Büdnis 90/Die Grünen wollen den Neubau von Kohlekraftwerken verhindern. Sie fordern in einem Gesetzesantrag an den Deutschen Budestag den sogenannten elektrischen Mindeswirkungsgrad auf 58 Prozent festzulegen. Damit könnten nur noch moderne Gas- und Dampf-Kraftwerke mit einem CO2-Ausstoß von 365 Gramm je Kilowattstunde Strom gebaut werden.

Der Wirkungsgrad entsprechender Braun- und Steinkohlekraftwerke beträgt derzeit maximal 43 bzw. 46 Prozent. Auf einer Sitzung des CGBCE-Hauptvorstandes wurde diese Haltung verurteilt. Nur vordergründig gehe es der Partei der Grünen darum, weitere Emissionen im Kraftwerkssektor einzusparen.

Deutliche Erfolge verspricht hierbei innerhalb des nächsten Jahrzehnts beispielsweise die sogenannte CCS-Technologie oder das auch Sequestrierung genannte Verfahren, bei der das CO2, das bei der Stromerzeugung entsteht, herausgefiltert und unterirdisch gelagert wird.

Die umweltschädlichen Effekte des weltweit steigenden Energiebedarfs können nach Auffassung des Weltklimrates (IPCC) für längere Zeit bei den vorhandenen Speicherkapazitäten durch die CCS-Technik neutralisiert werden.

Die CGBCE fordert diesbezüglich Bundesregierung und Parlament auf, CCS zu unterstützen, indem es ermöglicht wird, die Technologie weiter voranzutreiben. Es gehe eben nicht darum, wie Umweltverbände befürchten, Investitionen in CCS als Vorwand zu benutzen, den Ausbau energiesparender Technologien und erneuerbarer Energien zu vernachlässigen, der aber auf jeden Fall seine Zeit braucht.

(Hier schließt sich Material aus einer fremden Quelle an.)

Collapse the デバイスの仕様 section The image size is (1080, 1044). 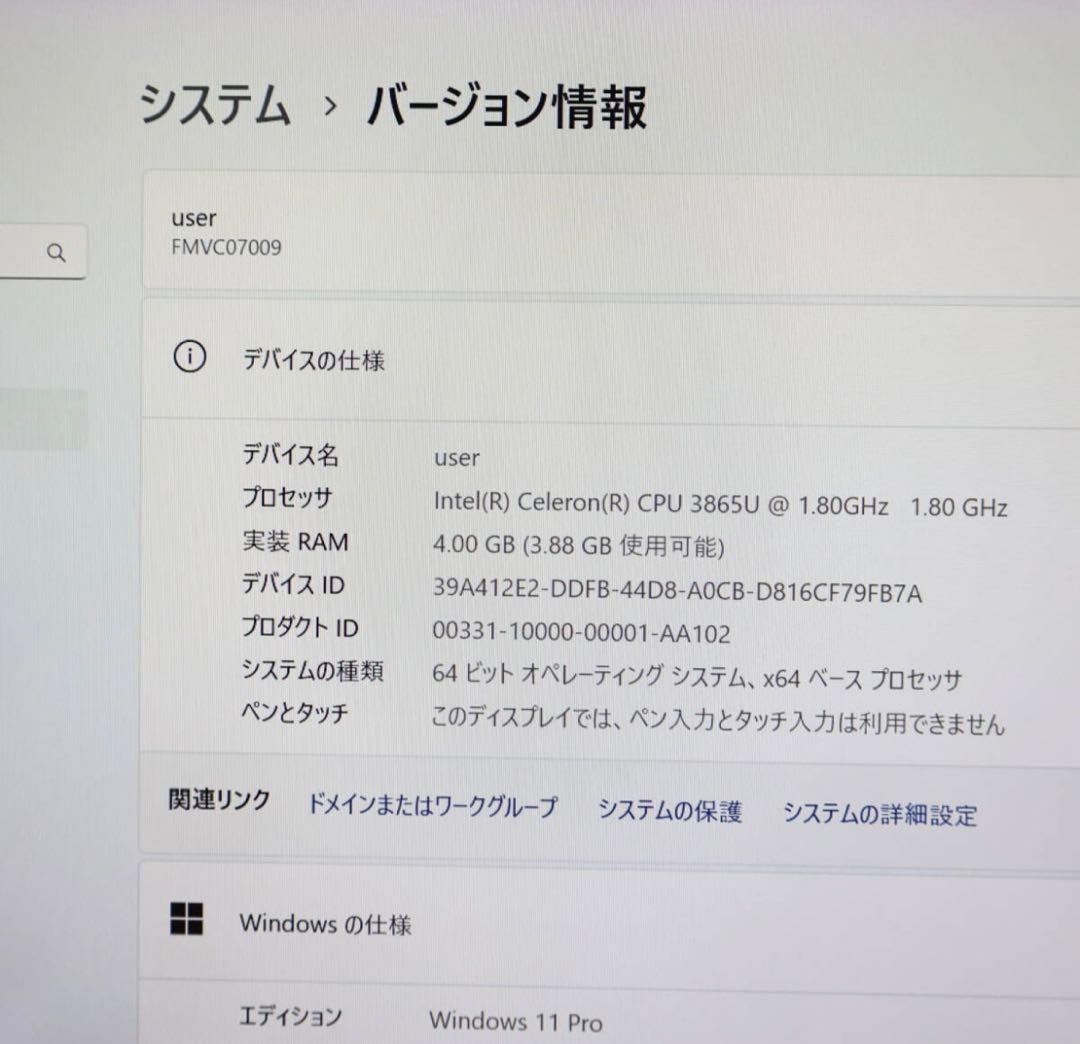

Die Gewerkschaft ist überzeugt, dass Bündnis 90/Die Grünen in erster Linie nur ihrem Ziel schneller näher kommen wollen, das fossile Zeitalter hinter sich zu lassen.
Diese dogmatische Betrachtung schadet dem Industriestandort Deutschland. Bleibt es bei dem politisch gewollten Atomausstieg, gibt es hierzulande bis 2020 einen riesigen Ersatzbedarf an neuen Kraftwerkskapazitäten von bis zu 45000 Megawatt (MW).
Auf Steinkohlekraftwerke dann zu verzichten, die derzeit ohnehin die Grundlast des Strombedarfs im Lande absichern, wäre schon im Hinblick auf die bis vor kurzem rasanten Anstiege der Rohöl- und Erdgaspreise bzw. der zeitlich begrenzten Verfügbarkeit dieser Energieträger unverantwortlich.

Es gibt damit auch bezüglich der immensen Steigerung der weltweiten Kohlenachfrage um insgesamt 44 Prozent bis 2030, wie die Internationale Energieagentur voraussagt, und wegen des wahrscheinlich nur moderaten Preisanstiegs der Kraftwerkskohle eine gute Möglichkeit, saubere und effiziente Kohletechnologie zu entwickeln. Wenn dies in Deutschland demonstriert werden kann, wird es weltweit zur Verringerung der Umweltbelastungen durch den steigenden Energiebedarf beitragen.

Politisch betrachtet muß es nach Gewerkschaftsansicht darum gehen, sich Optionen für eine sichere, preiswerte und umweltverträgliche Energiegewinnung zu schaffen bzw. zu erhalten und nicht darum, Entwicklungsmöglichkeiten im Keime zu ersticken.